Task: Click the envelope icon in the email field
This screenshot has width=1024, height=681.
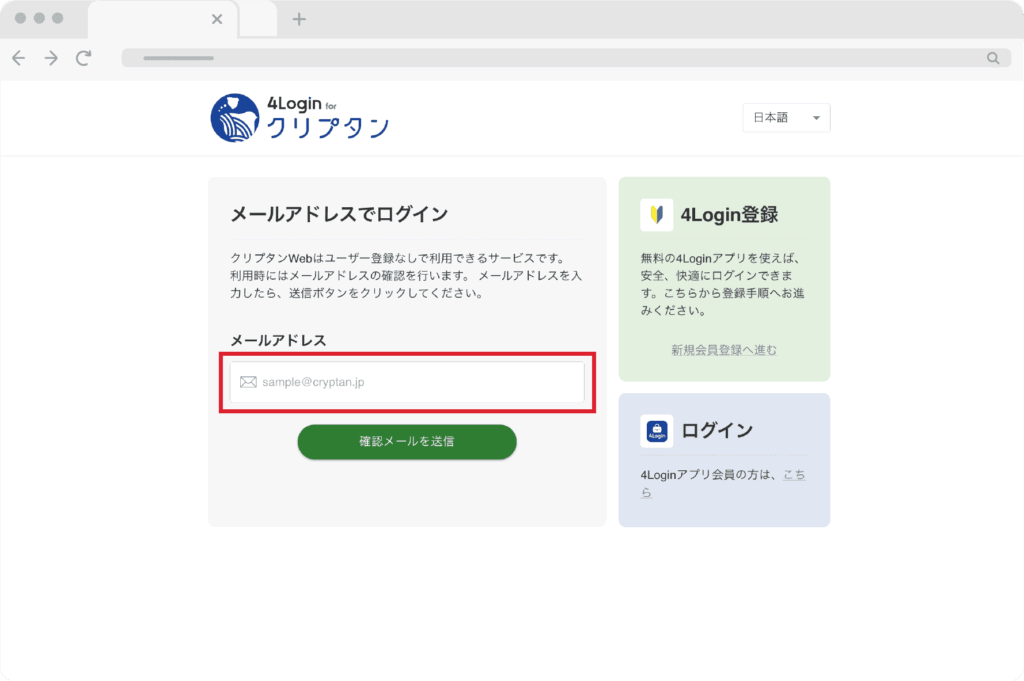Action: pyautogui.click(x=248, y=382)
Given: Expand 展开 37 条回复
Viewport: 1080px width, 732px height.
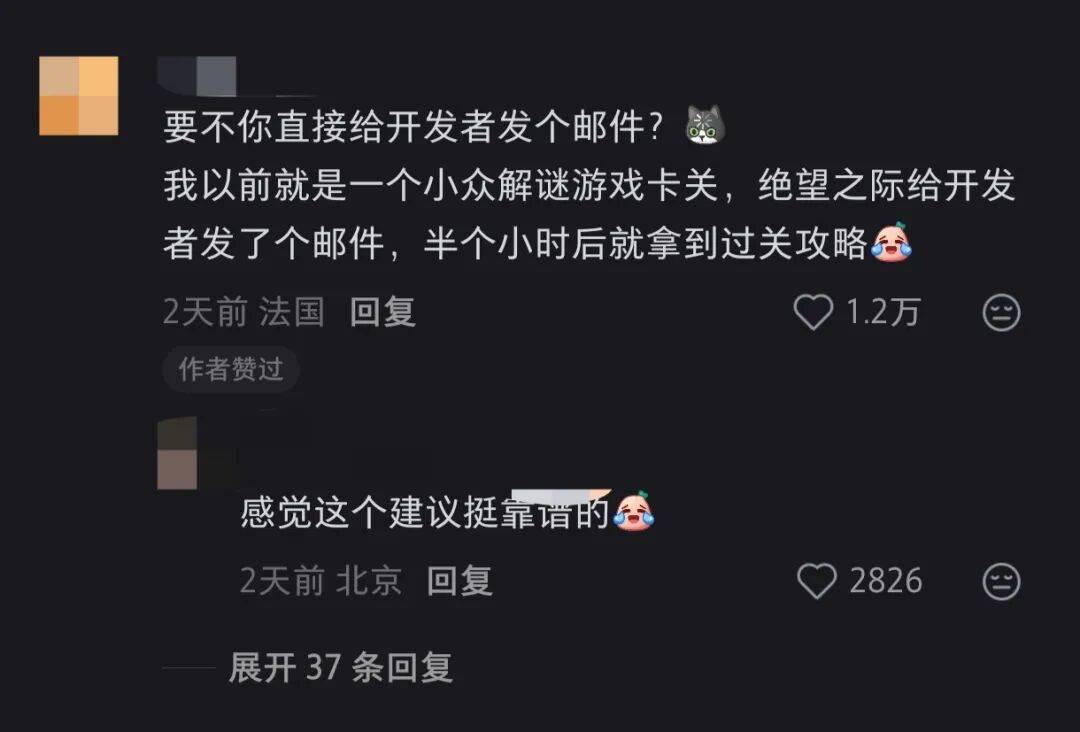Looking at the screenshot, I should [341, 667].
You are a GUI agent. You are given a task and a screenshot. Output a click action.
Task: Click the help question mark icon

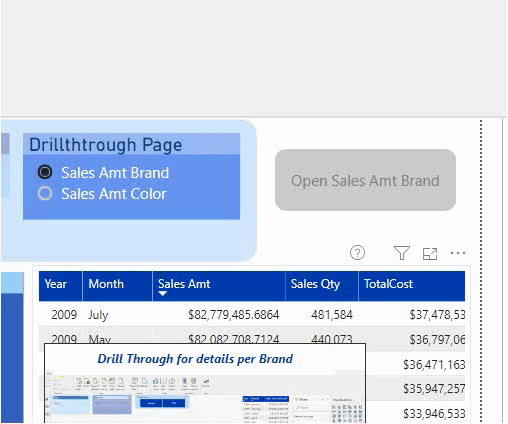pyautogui.click(x=357, y=253)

## What the task requires
Transcribe the data verbatim. No picture belongs in the result.

## Answer space
Task: Click the envelope icon in the email field
This screenshot has width=1024, height=681.
Action: pyautogui.click(x=248, y=382)
Given: Expand 展开 37 条回复
Viewport: 1080px width, 732px height.
Looking at the screenshot, I should [341, 667].
You are a GUI agent. You are given a task and a screenshot. Output a click action.
Task: Click the help question mark icon

pyautogui.click(x=357, y=253)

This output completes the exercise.